The story around Cloudflare has changed dramatically over the past year in its San Francisco offices, which are located in the South of Market district that has been home to some of the more intriguing and some of the more overpriced technology companies of the previous 20 years. Eight months ago, the stock was trading at about $158. Today, it is close to $279, up almost 67% from its 52-week low and pushing into new 52-week high territory during today’s trading session.
The market capitalization is getting close to $97 billion. None of this was especially amicable. On May 7, Cloudflare released what appeared to be legitimately impressive earnings, with revenue of $639.8 million, up 34% year over year and easily exceeding forecasts. The stock fell 24% right away. Since then, it has regained that decline and then some, which is the kind of scene that causes everyone to raise an eyebrow and provide conflicting interpretations.
As of this now, the fundamental business case for Cloudflare stock is quite well documented. In addition to offering security, performance optimization, DDoS mitigation, and a growing developer platform, the company functions as a worldwide network that stands between the internet and the servers serving information. From $400 million every quarter in mid-2024 to $640 million in Q1 2026, revenue has been steadily increasing, and the client expansion figures are quite remarkable.
Deals over $1 million increased 73% year over year, while the cohort paying more than $100,000 yearly expanded 25% year over year to 4,416 clients, who now account for 72% of total revenue. Investors paying premium multiples want to see that kind of enterprise client growth continue. Depending on your priorities, CEO Matthew Prince’s description of it as the strongest demand environment in Cloudflare’s history can be interpreted as either conventional earnings-call optimism or conviction.

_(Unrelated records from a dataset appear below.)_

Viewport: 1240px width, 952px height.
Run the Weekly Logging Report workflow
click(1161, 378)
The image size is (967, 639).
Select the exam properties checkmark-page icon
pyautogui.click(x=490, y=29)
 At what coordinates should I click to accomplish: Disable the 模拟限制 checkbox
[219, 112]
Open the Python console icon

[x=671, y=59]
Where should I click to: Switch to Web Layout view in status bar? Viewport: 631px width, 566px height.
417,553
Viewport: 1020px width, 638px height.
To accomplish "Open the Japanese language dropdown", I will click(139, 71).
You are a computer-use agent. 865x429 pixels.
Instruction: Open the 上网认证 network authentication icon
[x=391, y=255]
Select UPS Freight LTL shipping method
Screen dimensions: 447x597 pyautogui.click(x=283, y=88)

The portion of the Q1 story that needs more attention is the staff restructure. As part of what management called a shift to an AI-first operating model, Cloudflare announced layoffs of over 1,100 people, or roughly 20% of the staff. In 2026, the company anticipates restructuring costs of between $140 and $150 million. The conventional form of this argument, which technology companies are presenting at various scales and with varying degrees of plausibility, was framed as saying that AI would enable the same work to be done with fewer people.
Cloudflare’s version is more detailed than most: the firm has been actively developing AI-related products, over 5.5 million developers have registered on its developer platform, and AI-related traffic appears to already make up a significant fraction of the workloads operating on its network. It’s still unclear if the restructure results in the efficiency gains management is anticipating or if it causes execution friction at a time when enterprise customer growth is what determines valuation.
The subject of valuation is always there while discussing NET. The price-to-sales ratio is approximately 32x, and the P/E ratio is technically negative because the company is still experiencing GAAP losses, resulting in a P/E multiple of almost -1,098. The wager that Cloudflare’s revenue trajectory, enterprise client development, and gross margin profile will translate into the kind of profitability that justifies a $96 billion market valuation is one that calls for a particular level of perseverance and conviction. Due to the company’s significant investments in network infrastructure and technological costs, the gross margin has been dropping, from 77.8% in mid-2024 to 71.2% in Q1 2026.

The trajectory of diminishing margins should be monitored in conjunction with revenue growth, as the valuation case relies on their divergent paths over the next years. The full-year 2026 forecast calls for non-GAAP EPS of $1.19 to $1.20 and sales of $2.81 billion at a growth rate of about 30%. That implies the business is real and growing. The question of whether the stock is priced fairly for the risk is actually more difficult.
It appears that investors have determined that the AI-infrastructure buildout is a more favorable environment for Cloudflare than they were six months ago, as seen by the company’s stock rising 67% from its 52-week low and reaching new highs today. The company’s network handles a sizable portion of the world’s internet traffic, its developer platform is actually in use and expanding, and the enterprise customer base is rising in ways that point to long-term need rather than a cyclical spike. The question that still lacks a clear answer is whether the current price appropriately reflects all of that or something extra.